Neuqua Valley High School senior Devin Eubanks is a future Naval Reserve Officers Training Corps member who learned more about the branch of service he's soon to join on Friday when the Vice Admiral in charge of the Navy Reserve Force came to speak at his school.

Vice Adm. Robin R. Braun met with military history students, Naperville school and city leaders and veterans as part of a nationwide tour to celebrate the 100th anniversary of the Navy Reserve.

Since being formed by Congress on March 3, 1915, the Navy Reserve has trained civilians to serve as part-time sailors or get called to active duty when needed, Braun said. Reserve members accounted for 84 percent of Navy personnel during World War II, and more recently, 70,000 Navy Reserve sailors have served in Iraq and Afghanistan.

Anywhere there's a Navy submarine or aircraft carrier, there are Navy Reserve members, she said.

"If the nation needs presence, we've got people who are deployed and the Navy Reserve supports all of those operations," Braun said. "Everyone has something different that they bring to the table for the Navy."

Eubanks and future Naval Academy student Carter Edwards were among 10 military history students who got the chance to meet Braun and hear about her journey as a pilot and a leader in the Navy.

Braun has landed planes on aircraft carriers and the icy airstrip at the former Glenview Naval Air Station on the way to a career with 5,800 flight hours. She's served as deputy director of a European planning and operations center in Germany and received awards, including the Defense Superior Service Medal and the Navy and Marine Corps Achievement medal.

"It's great to get some firsthand knowledge of the Navy Reserve and everything it's done for us in the past 100 years," Eubanks said.

Braun, who has been in the Navy for 36 years, said she always aspired to follow her father's lead and become a Naval pilot, but the opportunity originally wasn't available to women. As she was finishing college, the Navy opened piloting duties to women, saying the force would accept five women fliers a year.

Braun applied, never really thinking she'd be one of the five. She didn't even know what characteristics the Navy was looking for or how officials would choose the lucky few women who would get their wings.

They chose her.

"I am a great representative of somebody who had a dream and found a way to have that dream but for some reason wasn't afraid of failing," Braun said. "I think sometimes you have to take that risk for that dream you have."

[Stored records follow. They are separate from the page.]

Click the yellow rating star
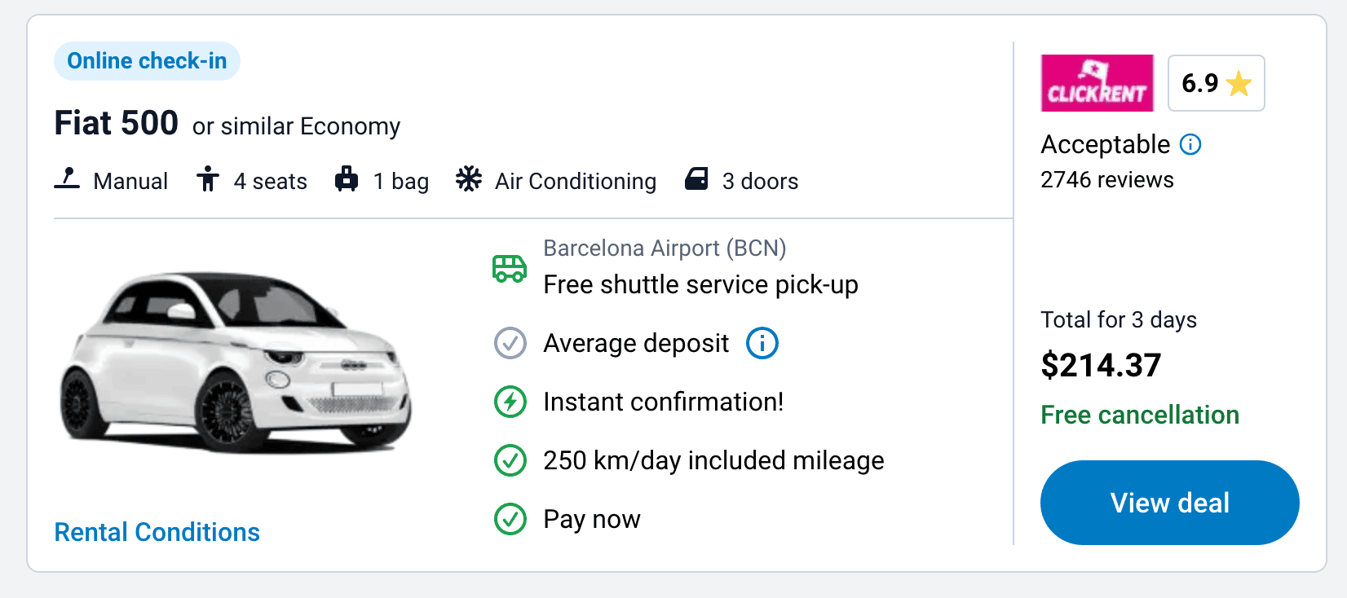This screenshot has width=1347, height=598. coord(1239,83)
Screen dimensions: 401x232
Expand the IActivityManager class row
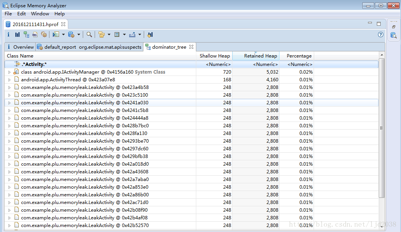click(x=10, y=72)
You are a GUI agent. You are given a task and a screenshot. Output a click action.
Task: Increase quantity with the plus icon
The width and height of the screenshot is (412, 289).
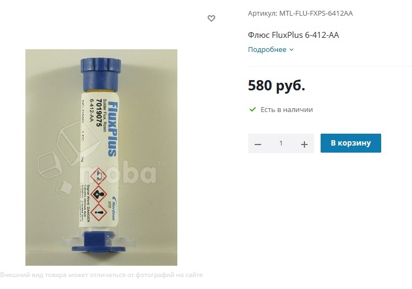pyautogui.click(x=304, y=144)
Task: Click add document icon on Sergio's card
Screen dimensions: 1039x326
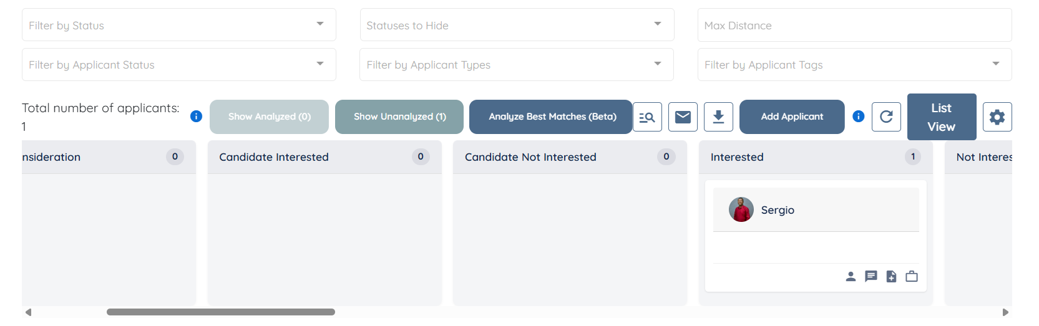Action: coord(892,277)
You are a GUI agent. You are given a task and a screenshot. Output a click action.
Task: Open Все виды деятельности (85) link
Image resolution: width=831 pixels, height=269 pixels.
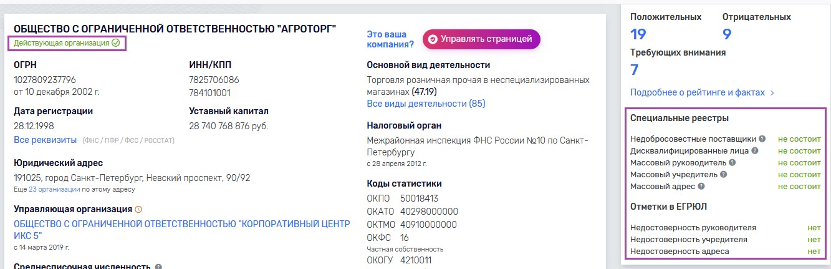tap(426, 104)
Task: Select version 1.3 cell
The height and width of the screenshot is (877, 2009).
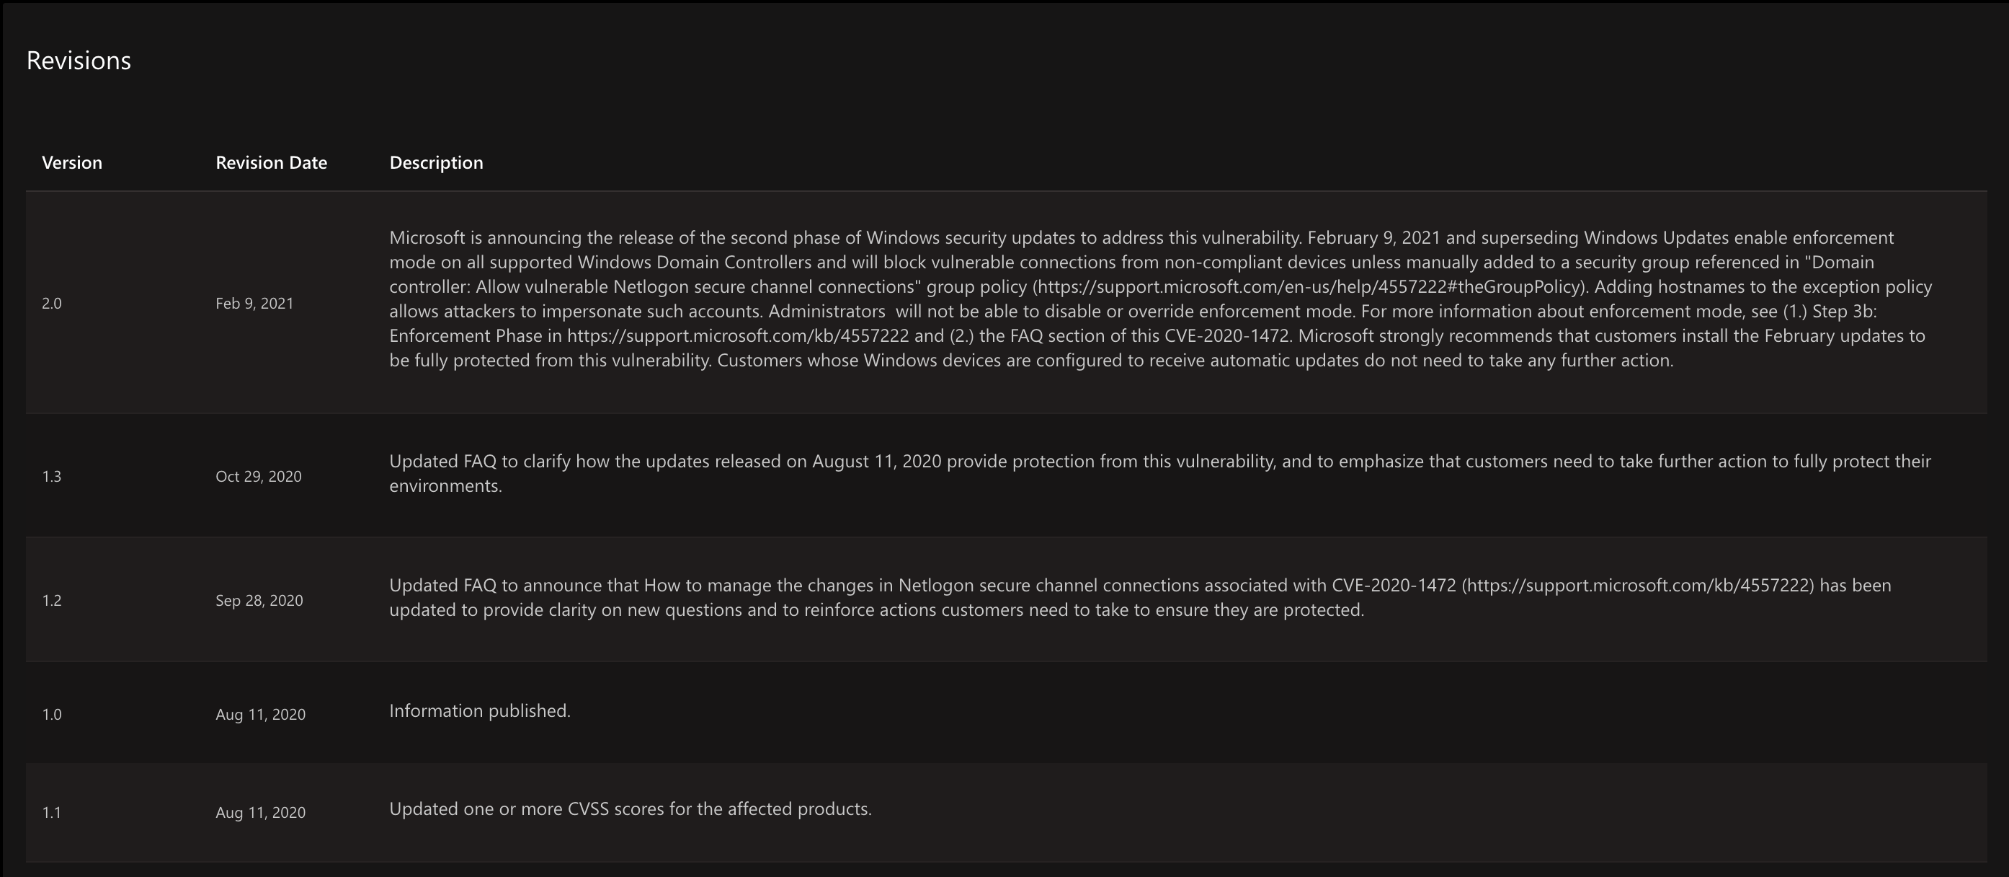Action: [x=51, y=477]
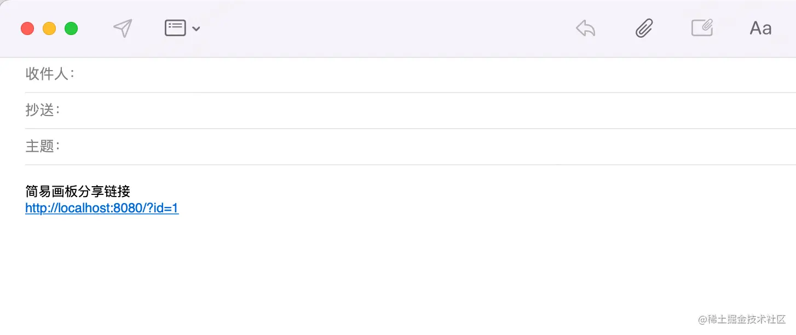Click the body text 简易画板分享链接
796x335 pixels.
point(78,192)
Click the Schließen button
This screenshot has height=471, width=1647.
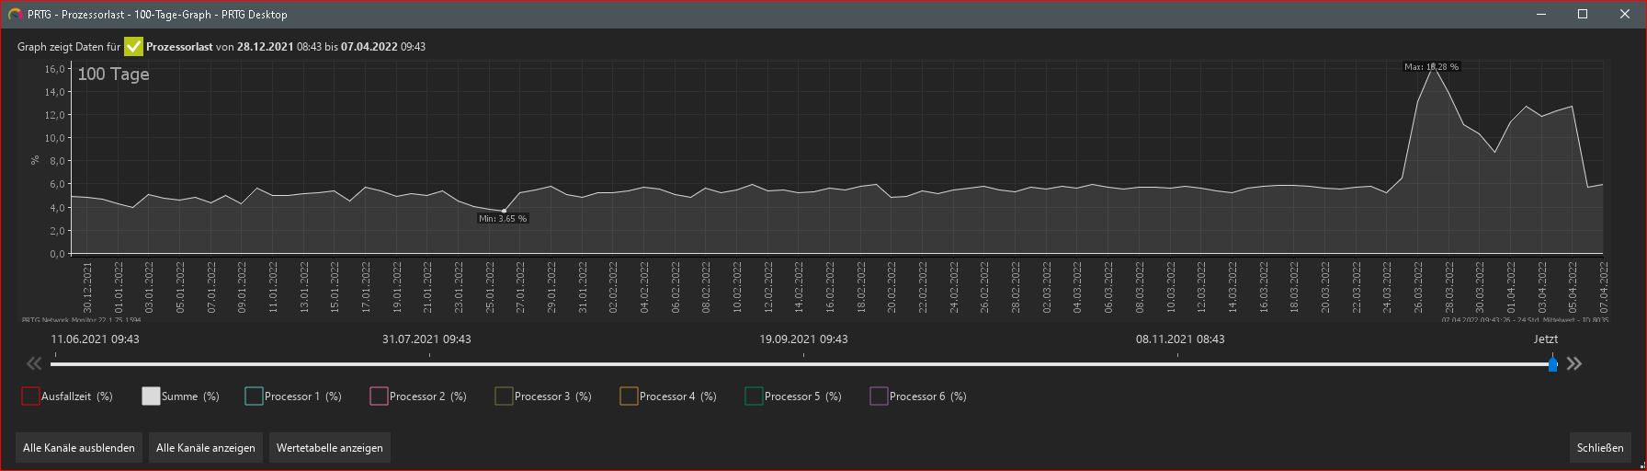coord(1600,448)
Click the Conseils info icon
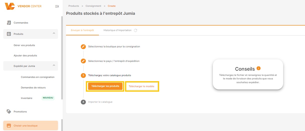The width and height of the screenshot is (305, 131). point(259,68)
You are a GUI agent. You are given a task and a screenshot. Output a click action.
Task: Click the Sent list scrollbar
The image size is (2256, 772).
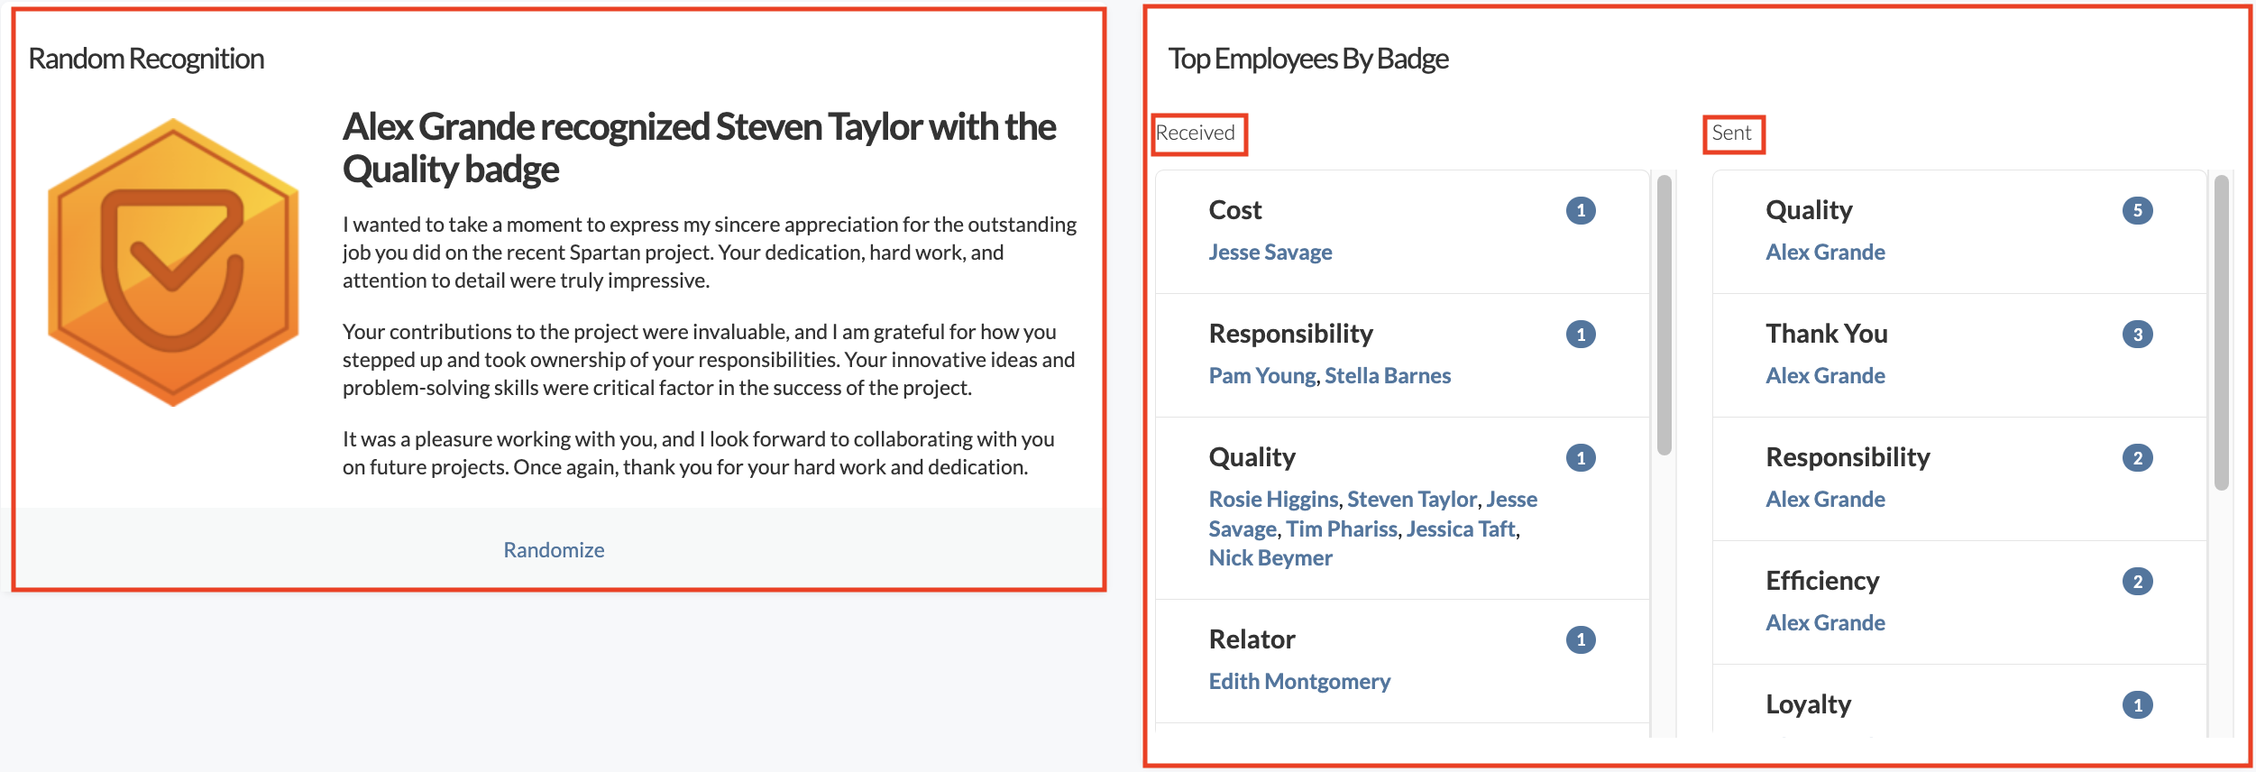point(2221,334)
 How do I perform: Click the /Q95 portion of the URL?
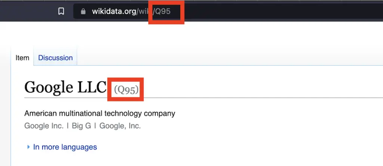click(162, 12)
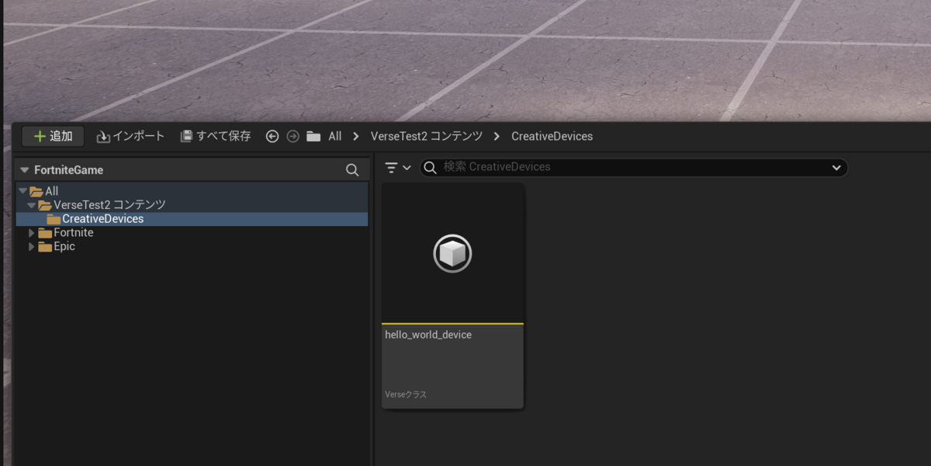Click the back navigation arrow icon
Image resolution: width=931 pixels, height=466 pixels.
tap(272, 136)
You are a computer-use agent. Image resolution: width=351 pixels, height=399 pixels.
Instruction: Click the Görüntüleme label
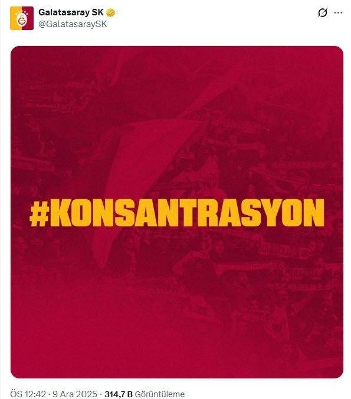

Events like Friday's help build community engagement around Naval service, said Navy Reserve sailor Mike Flynn of Wheaton, who is the Navy's emergency preparedness liaison officer for Illinois.

Braun's visit also helped some students in Tracey Cook's military history class close the year by hearing the perspective of a decorated leader who's made a career out of service to her country. First-person speeches like Braun's help remind students of the freedoms the military protects and the value the armed forces provide, she said.

"I try to get a lot of our veterans and active duty guys into the classroom because it enhances their learning," Cook said. "I'm always looking for ways to help educate our public about what our military does for us."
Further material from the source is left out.